Each line of the data below that holds the word "agent" is to be reported in full.
═══ DATA LISTING
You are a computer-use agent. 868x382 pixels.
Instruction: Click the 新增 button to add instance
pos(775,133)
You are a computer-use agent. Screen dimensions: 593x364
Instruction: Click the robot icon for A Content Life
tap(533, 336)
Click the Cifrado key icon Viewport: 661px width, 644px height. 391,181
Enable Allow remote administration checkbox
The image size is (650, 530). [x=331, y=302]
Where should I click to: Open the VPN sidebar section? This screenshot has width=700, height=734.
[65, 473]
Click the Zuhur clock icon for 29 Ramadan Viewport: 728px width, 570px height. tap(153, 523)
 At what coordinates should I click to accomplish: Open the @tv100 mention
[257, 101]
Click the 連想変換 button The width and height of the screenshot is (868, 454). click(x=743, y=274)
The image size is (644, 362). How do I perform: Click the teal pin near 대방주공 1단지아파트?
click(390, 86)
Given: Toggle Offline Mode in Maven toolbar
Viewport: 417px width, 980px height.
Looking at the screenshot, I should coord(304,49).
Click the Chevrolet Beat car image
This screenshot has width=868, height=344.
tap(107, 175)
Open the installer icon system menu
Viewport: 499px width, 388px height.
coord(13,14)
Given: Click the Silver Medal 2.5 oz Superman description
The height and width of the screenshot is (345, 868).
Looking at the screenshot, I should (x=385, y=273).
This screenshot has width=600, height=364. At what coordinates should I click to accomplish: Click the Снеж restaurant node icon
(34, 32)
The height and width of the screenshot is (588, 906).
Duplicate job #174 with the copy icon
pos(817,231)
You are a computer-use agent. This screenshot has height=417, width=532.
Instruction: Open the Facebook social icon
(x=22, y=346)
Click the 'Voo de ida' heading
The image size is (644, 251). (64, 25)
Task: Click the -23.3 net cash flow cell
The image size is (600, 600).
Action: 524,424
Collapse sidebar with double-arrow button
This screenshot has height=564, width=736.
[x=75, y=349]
══════
SOLUTION TO THE PROBLEM =
You are a computer-use agent. 868x382 pixels.
You are a computer-use agent. Screen dimensions: 593x364
You are a computer-use agent. This screenshot has height=417, width=532.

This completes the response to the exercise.